Can common fate and collective action displace discordance to stabilize Howard University?

Originally published June 17, 2013

In Vice Chair Renee Higginbotham-Brooks’ April 24, 2013 letter to the Howard University Board of Trustees, she advised that the University is essentially in financial trouble and failure to act collectively will mean the demise of the institution within three years.

Howard University’s troubles detailed in Higginbotham-Brooks’ letter include:

  • The combination of fewer students who can arrange financial aid, coupled with high school counselors who are steering students to less expensive state and junior colleges, has resulted in lower enrollment and this trend is expected to continue.
  • Howard’s Federal appropriation is expected to be decreased because of sequestration and the rationale for the University’s existence is expected to be challenged since African American students can attend any college or university today.
  • The Hospital has become a serious drain on the budget of the University and we need to either sell it or get the D.C. government to properly reimburse us for the care provided to its citizens.
  • We lack an infrastructure for fundraising to replace decreasing tuition revenue and shrinking Federal dollars, and we lack access to the larger philanthropic community.
  • We have too many employees on our payroll (approximately 5,000 employees to serve less than 10,000 students)

Higginbotham-Brooks also raises issues concerning a lack of common fate and collective action in governance.  She cites concerns about direction and leadership at Howard and failure of the Board to address these issues.

Board Chair, Addison Barry Rand in a statement responded, indicating that the institution and board are working “tirelessly” and the issues are being addressed, adding the institution “remains competitive and is continuing to grow (The Washington Post).”  Faculty member, Richard Wright, who is also on the Board and a faculty member as well, indicated faculty are concerned about the University’s financial situation, but added he did not “…see anything that’s going to shut us down in a few years (The Washington Post).”

One implication noted by Higginbotham-Brooks is the possible shuttering of Howard University within three years.  The financial strain on Howard due to decreased federal dollars, diminished capacity to fund raise and resource demand of its hospital on the University budget, coupled with decreased enrollment, attributed to less expensive alternatives for black students in the form of state and community colleges, has the potential, according to the Vice Chair, to make it difficult for Howard to justify its continued existence.

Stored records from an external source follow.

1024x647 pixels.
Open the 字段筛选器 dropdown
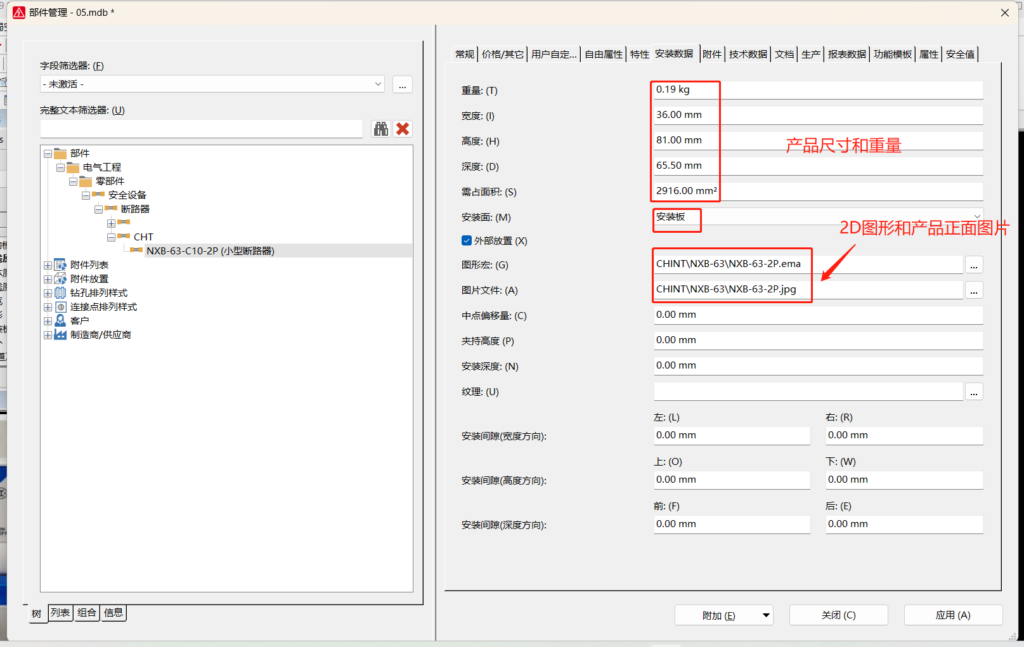(x=377, y=85)
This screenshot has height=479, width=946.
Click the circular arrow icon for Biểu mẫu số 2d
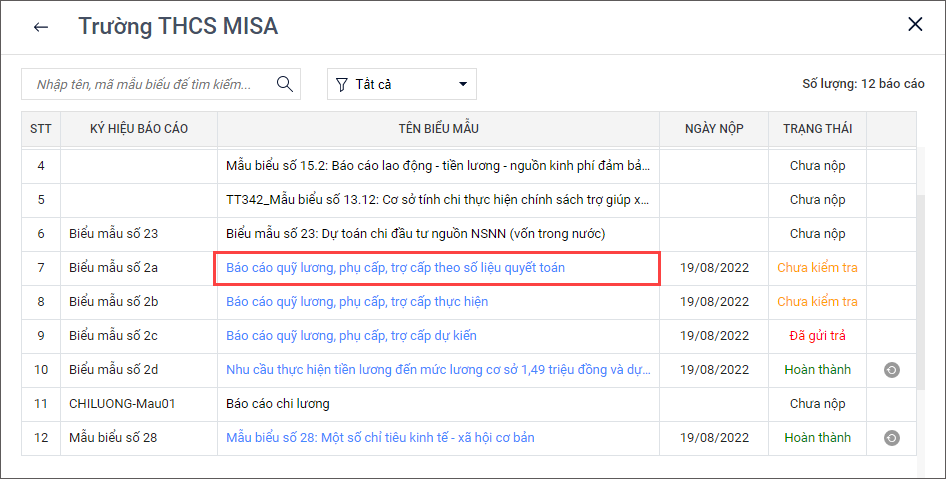point(891,370)
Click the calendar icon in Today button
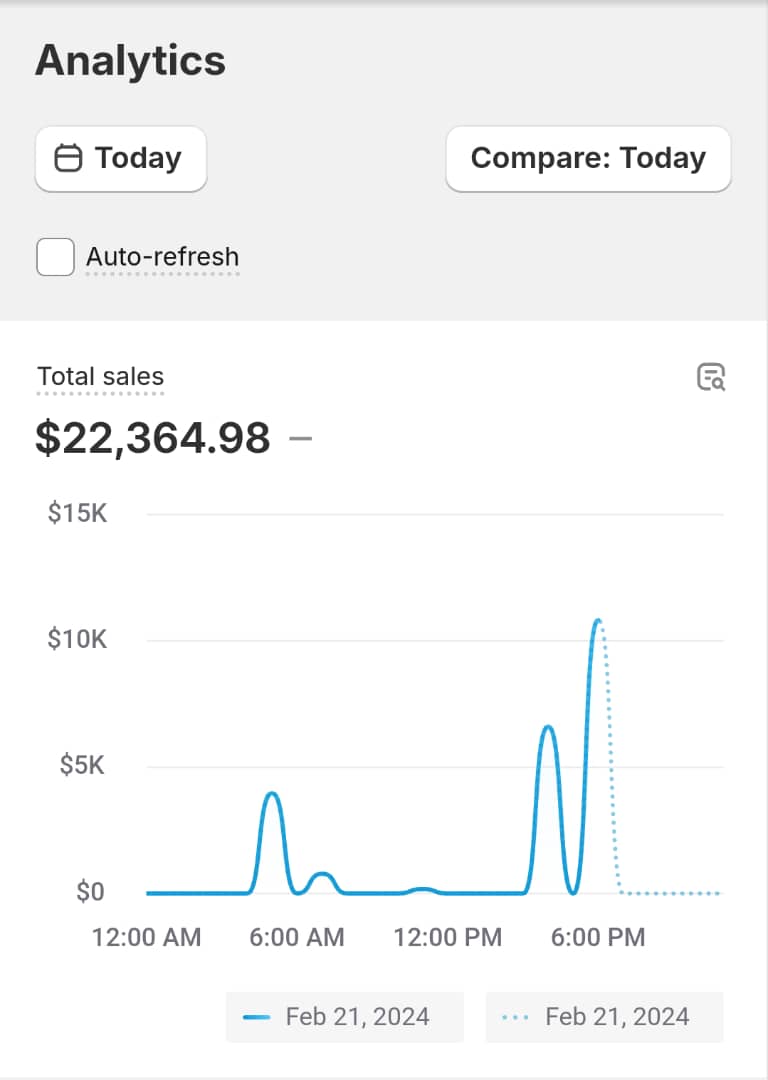Viewport: 768px width, 1080px height. pyautogui.click(x=68, y=158)
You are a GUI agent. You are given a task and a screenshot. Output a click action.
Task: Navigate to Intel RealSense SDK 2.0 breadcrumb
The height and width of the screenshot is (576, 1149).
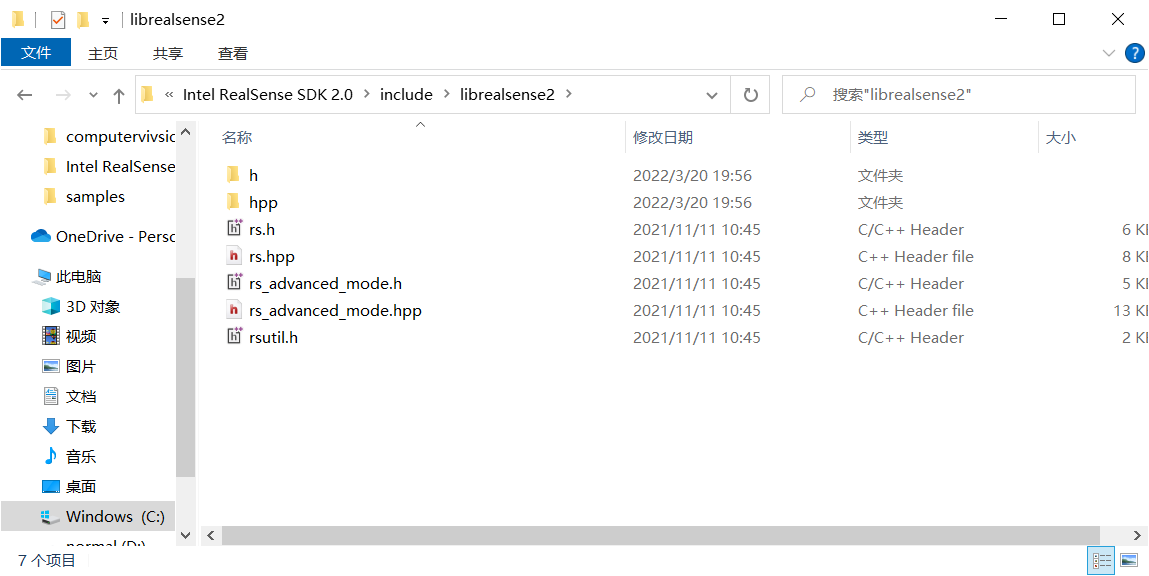(x=270, y=94)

An additional implication I raise is the elimination of preferences for blacks in education, which serves as a gateway to middle and upper class status.  According to the U.S. Department of Education, historically black colleges and universities (HBCUs) “… principal mission was, and is, the education of black Americans … (http://www.ed.gov).”  As such, Howard University plays an important role in educating and graduating black undergraduates as well as black doctors, lawyers, architects, PhD and other professionals.  If Higginbotham-Brooks’ prediction bears out, this could have the potential to erode black access to educational opportunities that serve as the first step to professions in which blacks are underrepresented.

Historically, when black’s attitudes about their reality have been in alignment relative to their real socioeconomic outcomes, black common fate and collective action served to rally blacks to call attention to their situation and work collectively to improve it.  When black’s attitudes about their reality have been out of alignment relative to their real socioeconomic outcomes, there is “sunny appraisal” and loss of gains.

Hopefully, common fate and collective action can coalesce to displace discordance and put Howard University on stable ground.